Can style features be used to replace text features for style control？

Garfield-kh / TM2D

[ICCV 2023] TM2D: Bimodality Driven 3D Dance Generation via Music-Text Integration

77 stars 3 forks source link

Can style features be used to replace text features for style control？ #18

Open mengW6 opened 1 month ago

mengW6 commented 1 month ago

A very outstanding job, I have a few questions to ask:

May I ask which code is used to test the relevant indicators after training train_atm_transformr_v5?
Do I just need to replace the text features with the extracted style features to achieve style controlled music generated dance? Do I need any other modifications? What parts should be noted when making modifications? I am looking forward to your guidance very much.

mengW6 commented 1 month ago

Hello, may I ask which code was used to generate the indicator results marked in the above image?

Garfield-kh commented 2 weeks ago

Hi, can you download the tm2d_60fps.zip in [google drive], it contains \tm2d_60fps.zip\tm2d_60fps\eval4bailando\evaluate_music2dance_aistpp.py for metric performance.
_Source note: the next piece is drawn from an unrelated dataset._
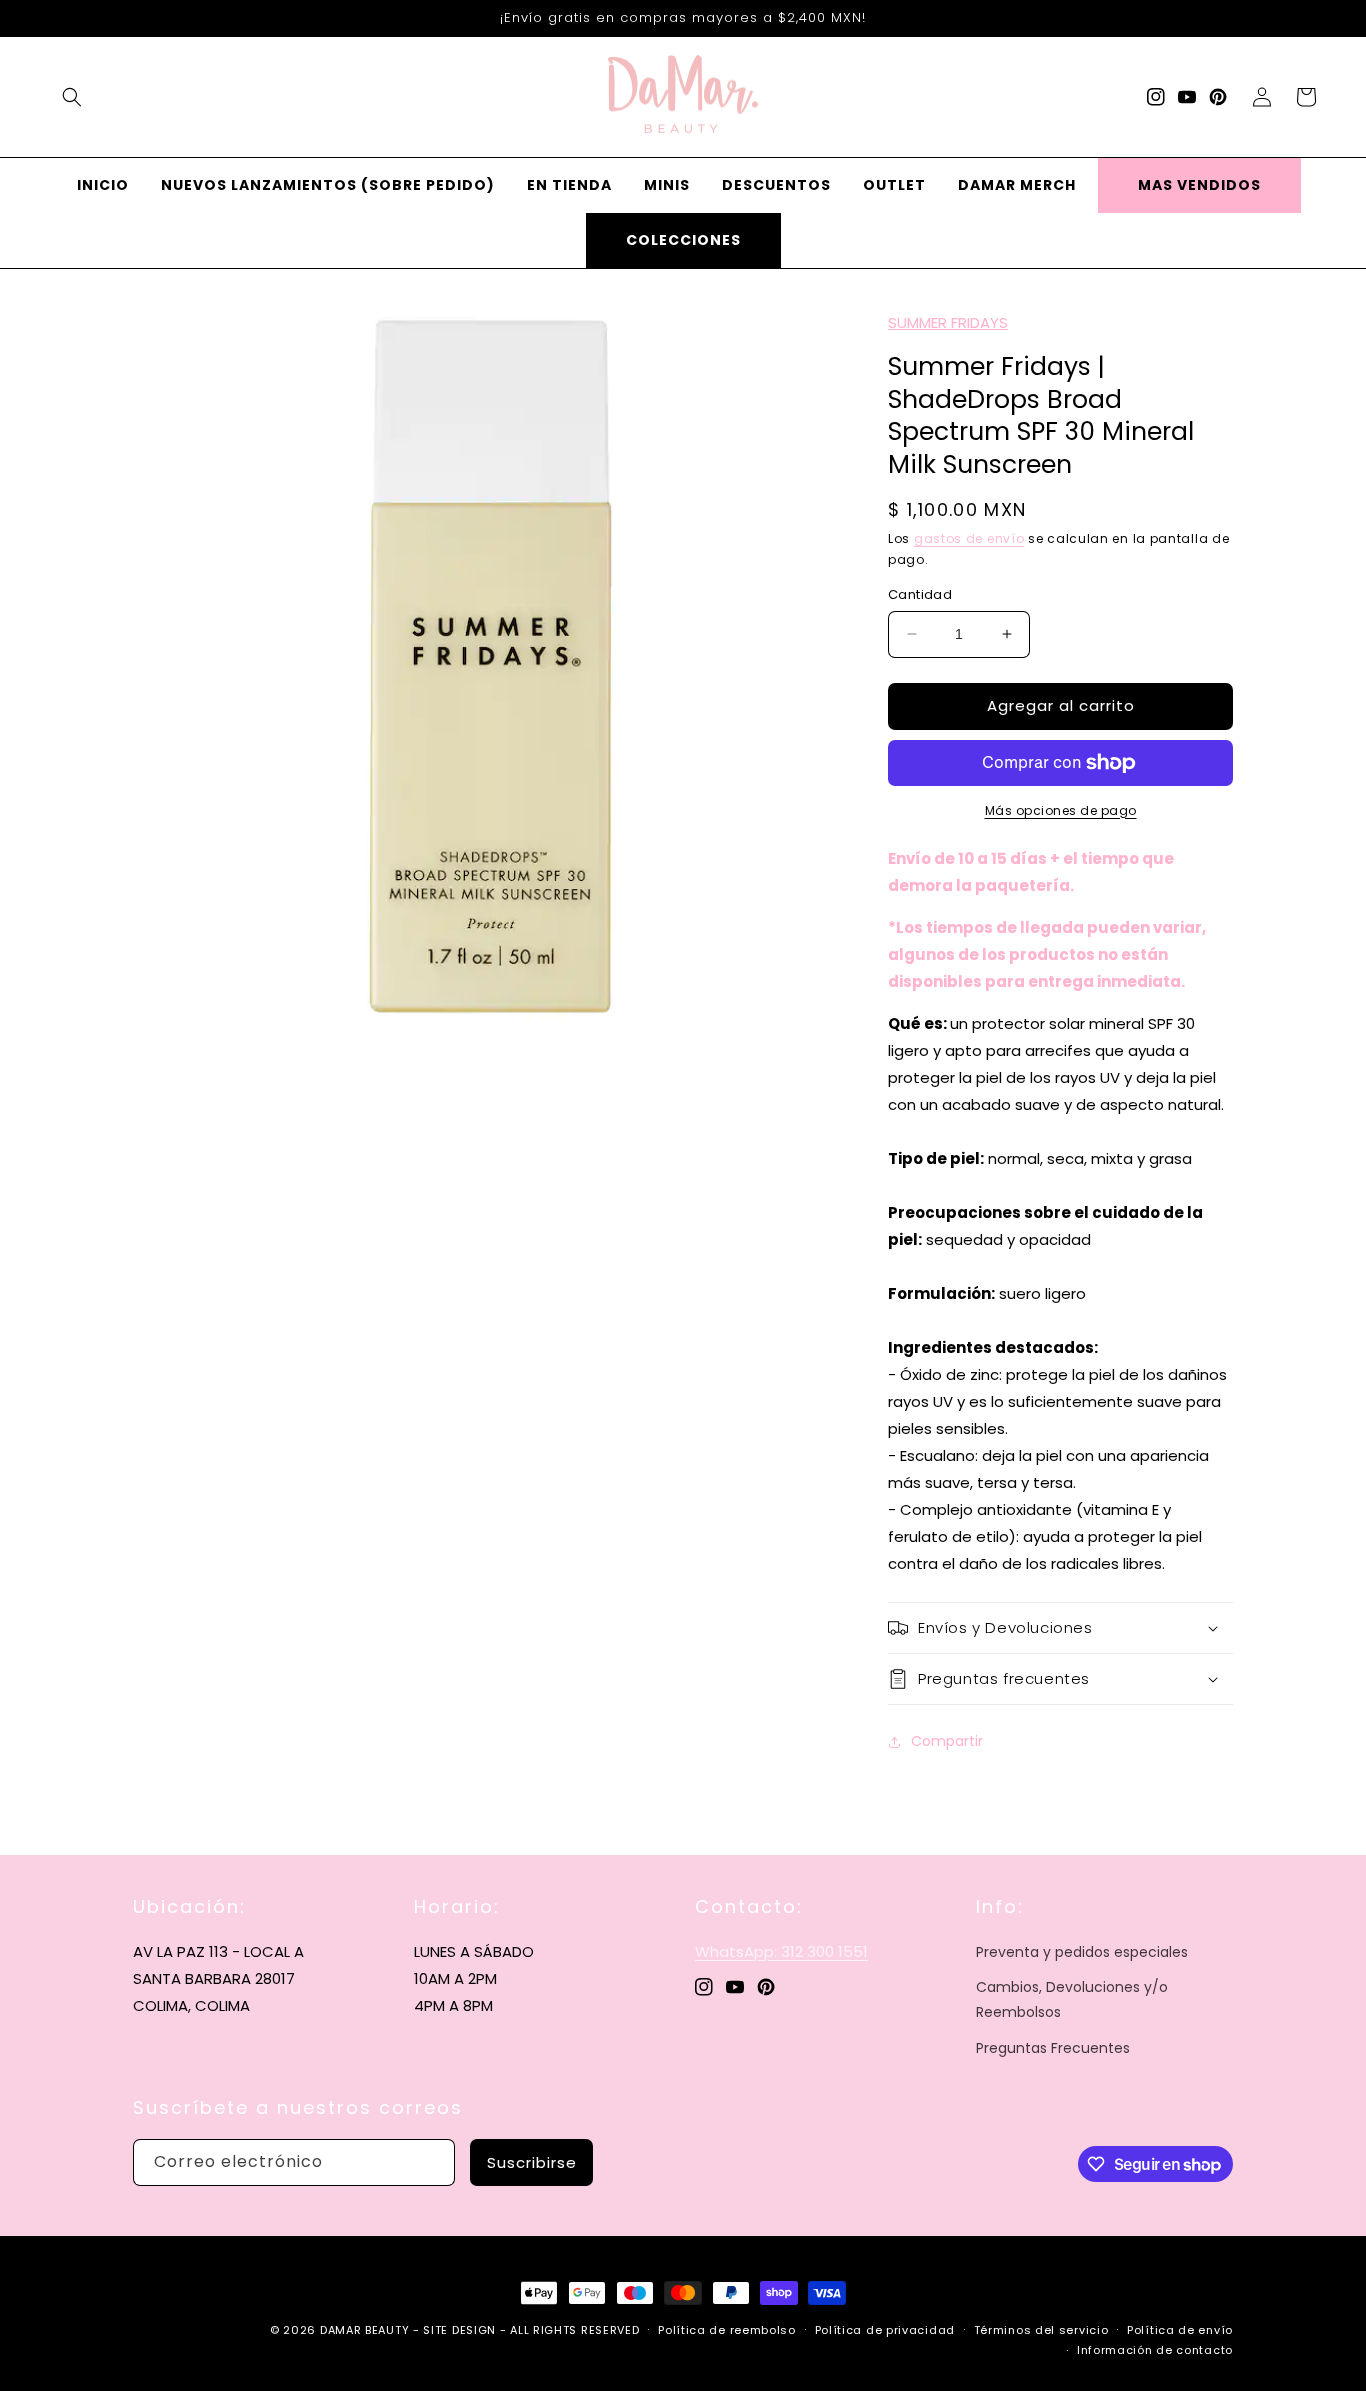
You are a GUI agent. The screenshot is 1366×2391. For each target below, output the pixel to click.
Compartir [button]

Garfield-kh commented 2 weeks ago

for "style control", I think the signal should be globally impose into the dance feature, this one is locally added in.

mengW6 commented 2 weeks ago

Hi, can you download the tm2d_60fps.zip in [google drive], it contains \tm2d_60fps.zip\tm2d_60fps\eval4bailando\evaluate_music2dance_aistpp.py for metric performance.

I followed the steps and code you provided for testing, but I couldn't get the data you provided in the article? Also, which Epoch was used to evaluate the data provided in your article?

Also, in the evaluation code you provided, Epoch 36 was given. I would like to ask why Epoch 36 was chosen for the model evaluation of music generated dance? Specifically, based on what criteria was Epoch 36 selected as the model performance result?

I tested the performance on epoch 36: tm2d_60fps. zip \ tm2d_60fps \ evaluat4bailando \ evaluate_music2dance_aistpp.py to evaluate the model, but the results were different each time. What should I do in this situation? Can you give me some guidance? Thanks!

Garfield-kh commented 2 weeks ago

The FID test is not very stable (sometimes FIDk is high, FIDg is low), and it doesn’t align well with the visualized performance (see Fig. 5 of the EDGE paper for reference). Therefore, we chose an epoch that looked acceptable in both aspects.

I provided a checkpoint, but it’s from a training session conducted on an external computer, so the metrics are approximately similar. The specific checkpoint used in the paper is on an internal network and cannot be exported.

For further suggestions, you might consider if EDGE’s metrics are suitable, though I noticed that while testing EDGE, it still had issues with feet skating.